_What is needed_:
Within the material below, locate the line with "Instruction: Switch to the Query Builder tab" and the line with "Click the highlighted", then return those two lines and all lines between them, exactly as written.

------------------------------

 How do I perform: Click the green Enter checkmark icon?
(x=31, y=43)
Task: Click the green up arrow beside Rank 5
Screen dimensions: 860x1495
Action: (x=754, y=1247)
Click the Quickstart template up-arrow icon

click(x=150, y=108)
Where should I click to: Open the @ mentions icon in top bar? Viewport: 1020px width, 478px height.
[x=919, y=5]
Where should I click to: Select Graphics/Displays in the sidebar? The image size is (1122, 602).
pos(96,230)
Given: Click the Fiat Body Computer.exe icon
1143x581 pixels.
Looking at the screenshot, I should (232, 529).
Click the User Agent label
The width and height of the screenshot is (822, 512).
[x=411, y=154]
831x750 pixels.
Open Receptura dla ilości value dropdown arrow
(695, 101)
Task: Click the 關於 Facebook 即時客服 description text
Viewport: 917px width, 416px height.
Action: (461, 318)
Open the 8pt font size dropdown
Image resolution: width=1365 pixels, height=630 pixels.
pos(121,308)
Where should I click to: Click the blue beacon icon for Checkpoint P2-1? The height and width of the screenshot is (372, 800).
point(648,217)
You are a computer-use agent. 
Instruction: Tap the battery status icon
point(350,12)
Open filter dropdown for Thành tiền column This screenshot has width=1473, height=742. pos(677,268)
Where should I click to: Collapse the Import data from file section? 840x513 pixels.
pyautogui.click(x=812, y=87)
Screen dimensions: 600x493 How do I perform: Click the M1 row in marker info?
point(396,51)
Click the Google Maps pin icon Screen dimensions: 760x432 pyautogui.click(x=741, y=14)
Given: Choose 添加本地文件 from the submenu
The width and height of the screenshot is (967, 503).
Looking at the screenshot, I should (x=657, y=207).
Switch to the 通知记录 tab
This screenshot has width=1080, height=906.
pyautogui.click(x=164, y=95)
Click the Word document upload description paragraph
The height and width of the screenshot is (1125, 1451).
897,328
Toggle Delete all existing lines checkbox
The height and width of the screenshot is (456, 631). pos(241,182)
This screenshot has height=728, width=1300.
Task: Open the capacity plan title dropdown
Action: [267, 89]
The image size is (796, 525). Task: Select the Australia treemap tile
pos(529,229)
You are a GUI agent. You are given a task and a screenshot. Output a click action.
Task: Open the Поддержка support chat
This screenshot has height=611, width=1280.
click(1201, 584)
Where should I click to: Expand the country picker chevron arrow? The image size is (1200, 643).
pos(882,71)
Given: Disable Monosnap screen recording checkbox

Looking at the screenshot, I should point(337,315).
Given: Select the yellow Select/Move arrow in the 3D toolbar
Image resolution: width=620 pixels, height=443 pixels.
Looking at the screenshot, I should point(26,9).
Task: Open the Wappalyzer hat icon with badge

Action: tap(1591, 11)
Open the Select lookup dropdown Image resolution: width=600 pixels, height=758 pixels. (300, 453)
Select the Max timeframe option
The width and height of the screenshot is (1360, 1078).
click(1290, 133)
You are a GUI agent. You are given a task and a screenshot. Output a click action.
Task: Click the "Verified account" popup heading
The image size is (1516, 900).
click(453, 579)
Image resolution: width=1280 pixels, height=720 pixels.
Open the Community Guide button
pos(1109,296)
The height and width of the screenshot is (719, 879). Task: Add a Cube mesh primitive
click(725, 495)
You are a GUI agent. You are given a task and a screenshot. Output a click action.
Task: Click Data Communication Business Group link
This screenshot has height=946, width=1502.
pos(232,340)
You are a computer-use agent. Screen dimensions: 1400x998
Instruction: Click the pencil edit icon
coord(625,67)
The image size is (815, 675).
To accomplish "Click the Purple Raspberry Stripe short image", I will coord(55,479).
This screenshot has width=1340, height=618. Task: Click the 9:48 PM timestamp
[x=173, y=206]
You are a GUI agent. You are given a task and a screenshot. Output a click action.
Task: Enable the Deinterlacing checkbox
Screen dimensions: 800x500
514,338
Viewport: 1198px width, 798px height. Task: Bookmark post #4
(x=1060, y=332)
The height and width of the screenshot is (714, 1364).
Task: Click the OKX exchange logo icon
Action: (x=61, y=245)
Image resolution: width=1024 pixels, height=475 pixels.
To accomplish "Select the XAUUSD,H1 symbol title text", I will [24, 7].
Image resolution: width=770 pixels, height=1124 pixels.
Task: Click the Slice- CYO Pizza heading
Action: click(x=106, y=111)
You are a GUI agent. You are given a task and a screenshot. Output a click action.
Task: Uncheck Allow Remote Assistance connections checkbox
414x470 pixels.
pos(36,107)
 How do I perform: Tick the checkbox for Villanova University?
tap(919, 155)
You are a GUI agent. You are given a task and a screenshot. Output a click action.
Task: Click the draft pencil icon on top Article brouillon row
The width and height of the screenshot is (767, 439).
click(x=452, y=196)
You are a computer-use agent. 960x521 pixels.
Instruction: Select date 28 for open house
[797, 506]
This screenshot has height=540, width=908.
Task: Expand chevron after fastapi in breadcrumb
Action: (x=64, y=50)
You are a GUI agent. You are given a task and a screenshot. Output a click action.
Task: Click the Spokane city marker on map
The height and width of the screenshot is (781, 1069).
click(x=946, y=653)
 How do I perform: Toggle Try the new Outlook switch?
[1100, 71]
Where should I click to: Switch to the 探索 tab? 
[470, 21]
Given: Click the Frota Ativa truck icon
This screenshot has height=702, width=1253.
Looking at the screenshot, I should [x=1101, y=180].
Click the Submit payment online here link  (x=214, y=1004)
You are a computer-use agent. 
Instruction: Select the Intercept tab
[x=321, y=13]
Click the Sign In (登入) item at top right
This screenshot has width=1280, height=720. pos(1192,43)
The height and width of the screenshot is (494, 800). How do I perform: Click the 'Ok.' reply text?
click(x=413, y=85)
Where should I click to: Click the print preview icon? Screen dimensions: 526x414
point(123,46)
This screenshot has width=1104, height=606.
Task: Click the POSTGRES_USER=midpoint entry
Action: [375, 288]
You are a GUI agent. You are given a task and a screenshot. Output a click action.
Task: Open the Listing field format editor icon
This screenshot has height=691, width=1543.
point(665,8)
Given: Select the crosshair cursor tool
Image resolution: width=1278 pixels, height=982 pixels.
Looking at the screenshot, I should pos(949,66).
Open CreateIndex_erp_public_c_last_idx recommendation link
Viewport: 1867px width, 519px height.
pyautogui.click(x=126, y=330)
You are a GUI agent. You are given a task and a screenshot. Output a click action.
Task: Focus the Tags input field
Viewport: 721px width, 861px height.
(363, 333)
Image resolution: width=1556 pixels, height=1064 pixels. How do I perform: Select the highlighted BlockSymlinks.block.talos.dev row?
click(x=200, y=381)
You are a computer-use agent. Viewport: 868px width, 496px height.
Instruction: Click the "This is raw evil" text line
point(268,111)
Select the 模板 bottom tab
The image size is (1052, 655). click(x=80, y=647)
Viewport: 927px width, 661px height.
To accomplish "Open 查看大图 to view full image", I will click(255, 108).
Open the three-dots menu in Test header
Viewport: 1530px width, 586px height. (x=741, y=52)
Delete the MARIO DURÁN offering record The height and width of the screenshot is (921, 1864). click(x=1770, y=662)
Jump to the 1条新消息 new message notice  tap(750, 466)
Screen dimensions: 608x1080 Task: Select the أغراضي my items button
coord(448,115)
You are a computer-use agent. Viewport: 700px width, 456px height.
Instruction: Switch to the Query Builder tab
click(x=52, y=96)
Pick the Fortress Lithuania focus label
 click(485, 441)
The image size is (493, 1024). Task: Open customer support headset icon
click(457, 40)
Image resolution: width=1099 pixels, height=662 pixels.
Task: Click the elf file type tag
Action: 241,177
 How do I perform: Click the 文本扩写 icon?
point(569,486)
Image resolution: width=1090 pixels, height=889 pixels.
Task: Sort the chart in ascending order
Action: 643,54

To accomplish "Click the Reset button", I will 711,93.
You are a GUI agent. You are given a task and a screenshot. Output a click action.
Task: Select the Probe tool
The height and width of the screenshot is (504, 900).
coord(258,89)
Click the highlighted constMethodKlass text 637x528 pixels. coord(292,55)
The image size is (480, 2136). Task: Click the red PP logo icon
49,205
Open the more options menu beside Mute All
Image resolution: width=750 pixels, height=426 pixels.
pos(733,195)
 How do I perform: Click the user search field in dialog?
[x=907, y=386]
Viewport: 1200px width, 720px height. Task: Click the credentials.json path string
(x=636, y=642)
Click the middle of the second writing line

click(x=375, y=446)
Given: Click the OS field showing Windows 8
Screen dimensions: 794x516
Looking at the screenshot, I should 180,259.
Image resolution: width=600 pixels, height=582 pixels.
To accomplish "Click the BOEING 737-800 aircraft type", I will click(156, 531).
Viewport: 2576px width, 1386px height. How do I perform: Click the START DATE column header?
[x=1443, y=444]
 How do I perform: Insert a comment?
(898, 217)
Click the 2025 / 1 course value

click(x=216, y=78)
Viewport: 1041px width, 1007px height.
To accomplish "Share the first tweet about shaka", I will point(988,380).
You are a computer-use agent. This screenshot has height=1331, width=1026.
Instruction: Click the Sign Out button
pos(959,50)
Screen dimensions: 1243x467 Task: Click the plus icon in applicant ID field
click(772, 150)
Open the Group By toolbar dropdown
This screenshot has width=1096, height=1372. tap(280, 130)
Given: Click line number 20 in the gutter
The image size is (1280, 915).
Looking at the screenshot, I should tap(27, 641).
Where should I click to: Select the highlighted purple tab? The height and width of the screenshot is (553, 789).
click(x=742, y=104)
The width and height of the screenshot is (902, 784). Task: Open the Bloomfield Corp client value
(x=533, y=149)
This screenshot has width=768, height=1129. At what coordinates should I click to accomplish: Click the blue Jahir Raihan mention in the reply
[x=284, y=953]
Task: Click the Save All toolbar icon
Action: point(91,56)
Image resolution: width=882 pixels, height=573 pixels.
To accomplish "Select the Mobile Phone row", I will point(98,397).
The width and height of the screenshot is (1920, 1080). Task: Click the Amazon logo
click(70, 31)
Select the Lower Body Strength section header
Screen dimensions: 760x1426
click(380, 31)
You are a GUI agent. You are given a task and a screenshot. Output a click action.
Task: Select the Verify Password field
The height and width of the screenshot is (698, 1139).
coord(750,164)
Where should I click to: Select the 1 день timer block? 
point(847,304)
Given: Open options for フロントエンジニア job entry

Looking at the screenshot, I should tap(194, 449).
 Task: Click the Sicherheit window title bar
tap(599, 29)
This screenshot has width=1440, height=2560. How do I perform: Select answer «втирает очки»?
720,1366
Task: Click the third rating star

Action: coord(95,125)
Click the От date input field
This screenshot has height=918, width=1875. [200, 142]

------------------------------

_Result_:
Instruction: Switch to the Query Builder tab
click(x=52, y=96)
Pick the Fortress Lithuania focus label
 click(485, 441)
The image size is (493, 1024). Task: Open customer support headset icon
click(457, 40)
Image resolution: width=1099 pixels, height=662 pixels.
Task: Click the elf file type tag
Action: 241,177
 How do I perform: Click the 文本扩写 icon?
point(569,486)
Image resolution: width=1090 pixels, height=889 pixels.
Task: Sort the chart in ascending order
Action: 643,54

To accomplish "Click the Reset button", I will 711,93.
You are a GUI agent. You are given a task and a screenshot. Output a click action.
Task: Select the Probe tool
The height and width of the screenshot is (504, 900).
coord(258,89)
Click the highlighted constMethodKlass text 637x528 pixels. coord(292,55)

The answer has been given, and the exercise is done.